• **What this task involves**: Print the data once more, exactly as supplied.

○ ○ ○

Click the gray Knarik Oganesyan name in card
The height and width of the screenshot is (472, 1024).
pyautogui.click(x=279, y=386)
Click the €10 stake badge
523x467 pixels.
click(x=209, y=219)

○ ○ ○

• **Output below**:
Click the gray Knarik Oganesyan name in card
The height and width of the screenshot is (472, 1024).
pyautogui.click(x=279, y=386)
Click the €10 stake badge
523x467 pixels.
click(x=209, y=219)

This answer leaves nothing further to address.